# To be done:
**1.** Quote the passage on market sectors word for word, from "In this analysis, growth" to "and defensive exposures.", inclusive.
**2.** Answer these from the passage on market sectors:
(a) Which ETF stands in for Materials?
(b) Which two sectors are left out of the analysis?
(c) What typically drives growth sectors?
**3.** Decide whether each statement agrees with the passage on market sectors. Answer yes or no and quote the deciding words.
(a) Utilities belong to the defensive basket.
(b) Earnings of cyclical sectors hold steady in downturns.
(c) Financials are part of the defensive basket.

[Reading text start]

Growth sectors are those expected to outpace the broader market, typically driven by secular trends and characterized by higher valuations and sensitivity to interest rates. Cyclical sectors are closely tied to the business cycle, with earnings rising during economic expansions and falling in downturns. Defensive sectors, by contrast, generate stable earnings regardless of economic conditions, as demand for their products and services tends to remain steady even in recessionary environments.
In this analysis, growth and cyclical sectors are grouped together and evaluated relative to defensive sectors using SPDR sector ETFs as proxies. The growth/cyclical basket includes Communication Services (XLC), Consumer Discretionary (XLY), Financials (XLF), Industrials (XLI), Materials (XLB), and Technology (XLK). The defensive basket consists of Consumer Staples (XLP), Health Care (XLV), and Utilities (XLU). Energy and Real Estate are excluded from the analysis due to their less consistent classification across these frameworks. This exclusion helps maintain a cleaner comparison between pro-cyclical and defensive exposures.

[Reading text end]
[Records supplied start]

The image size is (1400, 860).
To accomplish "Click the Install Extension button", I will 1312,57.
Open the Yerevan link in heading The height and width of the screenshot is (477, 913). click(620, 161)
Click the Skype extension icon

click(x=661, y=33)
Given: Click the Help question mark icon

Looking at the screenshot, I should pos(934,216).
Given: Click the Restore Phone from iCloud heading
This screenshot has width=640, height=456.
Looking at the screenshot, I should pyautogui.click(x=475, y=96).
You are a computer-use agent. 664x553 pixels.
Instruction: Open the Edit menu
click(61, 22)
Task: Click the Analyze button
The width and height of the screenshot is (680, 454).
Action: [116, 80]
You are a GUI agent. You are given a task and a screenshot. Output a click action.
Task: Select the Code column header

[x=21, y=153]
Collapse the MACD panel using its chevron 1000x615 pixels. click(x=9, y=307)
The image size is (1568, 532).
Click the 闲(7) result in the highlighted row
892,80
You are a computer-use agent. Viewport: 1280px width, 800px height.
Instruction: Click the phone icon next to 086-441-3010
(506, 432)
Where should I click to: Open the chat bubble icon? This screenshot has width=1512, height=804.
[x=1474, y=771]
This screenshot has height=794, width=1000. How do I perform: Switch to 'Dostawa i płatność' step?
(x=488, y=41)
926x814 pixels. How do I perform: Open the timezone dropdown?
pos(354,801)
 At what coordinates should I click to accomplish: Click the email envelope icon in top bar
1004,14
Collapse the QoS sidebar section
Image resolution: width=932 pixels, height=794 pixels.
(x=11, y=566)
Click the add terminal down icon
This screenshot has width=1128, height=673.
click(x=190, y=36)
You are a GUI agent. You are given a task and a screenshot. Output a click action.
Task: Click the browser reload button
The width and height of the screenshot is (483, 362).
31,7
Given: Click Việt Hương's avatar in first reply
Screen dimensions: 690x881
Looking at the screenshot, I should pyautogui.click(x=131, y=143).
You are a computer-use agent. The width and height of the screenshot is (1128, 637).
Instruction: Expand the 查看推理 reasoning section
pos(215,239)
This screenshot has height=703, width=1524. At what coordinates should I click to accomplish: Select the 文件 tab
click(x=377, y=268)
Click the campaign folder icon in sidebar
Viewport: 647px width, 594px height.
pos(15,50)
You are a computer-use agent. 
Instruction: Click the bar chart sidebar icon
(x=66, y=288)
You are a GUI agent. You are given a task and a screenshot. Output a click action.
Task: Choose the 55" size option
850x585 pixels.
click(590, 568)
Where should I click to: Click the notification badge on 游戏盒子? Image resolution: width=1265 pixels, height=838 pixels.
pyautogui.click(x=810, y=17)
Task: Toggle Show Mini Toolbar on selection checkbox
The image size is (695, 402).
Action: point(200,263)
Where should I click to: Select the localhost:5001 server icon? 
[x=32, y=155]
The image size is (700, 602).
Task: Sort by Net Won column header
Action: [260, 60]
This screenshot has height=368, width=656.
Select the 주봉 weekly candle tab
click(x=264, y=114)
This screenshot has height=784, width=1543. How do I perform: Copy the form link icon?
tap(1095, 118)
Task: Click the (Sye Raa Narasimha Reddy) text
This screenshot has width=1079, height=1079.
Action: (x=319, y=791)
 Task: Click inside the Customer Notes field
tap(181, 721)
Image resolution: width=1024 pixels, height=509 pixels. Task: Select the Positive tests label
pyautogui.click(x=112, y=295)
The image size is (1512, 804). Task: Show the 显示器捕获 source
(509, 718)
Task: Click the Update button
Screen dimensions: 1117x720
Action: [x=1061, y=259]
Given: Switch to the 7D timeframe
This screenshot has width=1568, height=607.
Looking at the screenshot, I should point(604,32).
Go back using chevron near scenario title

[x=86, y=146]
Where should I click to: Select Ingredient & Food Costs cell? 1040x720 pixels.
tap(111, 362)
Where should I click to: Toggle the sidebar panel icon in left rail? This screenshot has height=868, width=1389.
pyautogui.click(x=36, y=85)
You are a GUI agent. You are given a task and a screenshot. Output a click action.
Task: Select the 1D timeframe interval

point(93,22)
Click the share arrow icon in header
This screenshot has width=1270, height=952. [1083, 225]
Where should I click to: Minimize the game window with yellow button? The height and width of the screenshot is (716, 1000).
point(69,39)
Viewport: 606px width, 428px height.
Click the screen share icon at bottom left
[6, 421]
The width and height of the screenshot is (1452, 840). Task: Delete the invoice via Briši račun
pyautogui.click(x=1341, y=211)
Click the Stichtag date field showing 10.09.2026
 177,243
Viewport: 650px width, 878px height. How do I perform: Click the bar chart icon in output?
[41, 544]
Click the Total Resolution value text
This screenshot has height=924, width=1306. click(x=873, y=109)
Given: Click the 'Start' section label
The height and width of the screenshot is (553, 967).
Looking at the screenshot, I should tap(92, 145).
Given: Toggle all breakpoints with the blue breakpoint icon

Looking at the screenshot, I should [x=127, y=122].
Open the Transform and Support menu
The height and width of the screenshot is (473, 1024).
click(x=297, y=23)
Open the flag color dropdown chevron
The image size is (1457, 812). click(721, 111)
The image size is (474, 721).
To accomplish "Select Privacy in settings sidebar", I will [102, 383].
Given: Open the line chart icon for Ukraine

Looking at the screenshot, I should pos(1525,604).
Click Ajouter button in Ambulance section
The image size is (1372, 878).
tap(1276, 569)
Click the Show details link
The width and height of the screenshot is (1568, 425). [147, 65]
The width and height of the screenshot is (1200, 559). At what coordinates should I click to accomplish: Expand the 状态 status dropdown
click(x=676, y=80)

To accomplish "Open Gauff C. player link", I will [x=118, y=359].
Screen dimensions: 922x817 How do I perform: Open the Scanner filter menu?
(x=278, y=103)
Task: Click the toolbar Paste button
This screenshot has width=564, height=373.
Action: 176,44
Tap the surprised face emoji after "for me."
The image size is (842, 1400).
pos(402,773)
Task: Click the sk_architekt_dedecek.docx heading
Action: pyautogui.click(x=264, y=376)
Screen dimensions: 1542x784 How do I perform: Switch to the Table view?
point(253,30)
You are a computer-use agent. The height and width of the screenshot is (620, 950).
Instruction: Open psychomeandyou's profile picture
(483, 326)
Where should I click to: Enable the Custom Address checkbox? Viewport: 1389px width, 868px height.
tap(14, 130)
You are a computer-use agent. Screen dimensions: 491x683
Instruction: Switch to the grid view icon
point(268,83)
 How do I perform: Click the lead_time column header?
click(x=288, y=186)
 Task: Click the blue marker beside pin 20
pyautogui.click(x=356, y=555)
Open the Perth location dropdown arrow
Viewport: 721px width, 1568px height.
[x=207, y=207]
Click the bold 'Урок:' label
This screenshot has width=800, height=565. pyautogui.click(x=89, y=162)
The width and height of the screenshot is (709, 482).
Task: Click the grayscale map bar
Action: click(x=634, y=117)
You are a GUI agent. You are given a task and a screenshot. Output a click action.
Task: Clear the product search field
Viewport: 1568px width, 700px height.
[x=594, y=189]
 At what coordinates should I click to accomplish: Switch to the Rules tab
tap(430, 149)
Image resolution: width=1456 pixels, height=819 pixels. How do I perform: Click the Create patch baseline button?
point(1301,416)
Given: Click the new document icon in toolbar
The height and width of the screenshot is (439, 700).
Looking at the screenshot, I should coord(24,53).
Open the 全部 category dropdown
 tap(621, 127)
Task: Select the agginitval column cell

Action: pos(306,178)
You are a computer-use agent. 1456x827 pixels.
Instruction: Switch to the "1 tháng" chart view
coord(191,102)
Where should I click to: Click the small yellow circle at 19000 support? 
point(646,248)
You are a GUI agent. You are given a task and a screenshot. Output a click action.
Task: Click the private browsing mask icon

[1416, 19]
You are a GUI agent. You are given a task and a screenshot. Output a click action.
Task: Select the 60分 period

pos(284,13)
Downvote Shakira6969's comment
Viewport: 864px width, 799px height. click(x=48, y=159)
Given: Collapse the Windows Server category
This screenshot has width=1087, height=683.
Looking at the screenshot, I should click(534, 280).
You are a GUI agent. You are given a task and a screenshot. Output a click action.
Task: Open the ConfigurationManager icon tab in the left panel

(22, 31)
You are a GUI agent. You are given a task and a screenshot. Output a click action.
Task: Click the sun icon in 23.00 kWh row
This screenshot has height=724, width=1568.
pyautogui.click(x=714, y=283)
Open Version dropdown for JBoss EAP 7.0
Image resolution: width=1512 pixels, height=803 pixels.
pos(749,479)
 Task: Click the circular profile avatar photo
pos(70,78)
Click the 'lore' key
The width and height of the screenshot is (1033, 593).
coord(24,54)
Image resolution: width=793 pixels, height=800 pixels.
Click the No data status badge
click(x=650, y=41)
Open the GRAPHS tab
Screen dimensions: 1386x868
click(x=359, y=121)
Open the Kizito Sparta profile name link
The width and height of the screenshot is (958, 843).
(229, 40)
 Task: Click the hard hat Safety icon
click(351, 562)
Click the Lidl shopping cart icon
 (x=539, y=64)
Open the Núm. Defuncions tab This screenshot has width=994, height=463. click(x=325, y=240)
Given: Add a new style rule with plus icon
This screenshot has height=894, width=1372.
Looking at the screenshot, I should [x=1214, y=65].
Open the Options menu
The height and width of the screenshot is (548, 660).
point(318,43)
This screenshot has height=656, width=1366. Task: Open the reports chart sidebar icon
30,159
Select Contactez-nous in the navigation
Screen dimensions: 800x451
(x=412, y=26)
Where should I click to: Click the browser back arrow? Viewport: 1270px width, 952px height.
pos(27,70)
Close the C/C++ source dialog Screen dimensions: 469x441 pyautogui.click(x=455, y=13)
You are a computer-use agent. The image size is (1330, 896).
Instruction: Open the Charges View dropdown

[Records supplied end]

# Answers to the exercises:
**1.**
In this analysis, growth and cyclical sectors are grouped together and evaluated relative to defensive sectors using SPDR sector ETFs as proxies. The growth/cyclical basket includes Communication Services (XLC), Consumer Discretionary (XLY), Financials (XLF), Industrials (XLI), Materials (XLB), and Technology (XLK). The defensive basket consists of Consumer Staples (XLP), Health Care (XLV), and Utilities (XLU). Energy and Real Estate are excluded from the analysis due to their less consistent classification across these frameworks. This exclusion helps maintain a cleaner comparison between pro-cyclical and defensive exposures.

**2.**
(a) XLB
(b) Energy and Real Estate
(c) Secular trends

**3.**
(a) Yes: "The defensive basket consists of Consumer Staples (XLP), Health Care (XLV), and Utilities (XLU)."
(b) No: "with earnings rising during economic expansions and falling in downturns"
(c) No: "The growth/cyclical basket includes Communication Services (XLC), Consumer Discretionary (XLY), Financials (XLF), Industrials (XLI), Materials (XLB), and Technology (XLK)."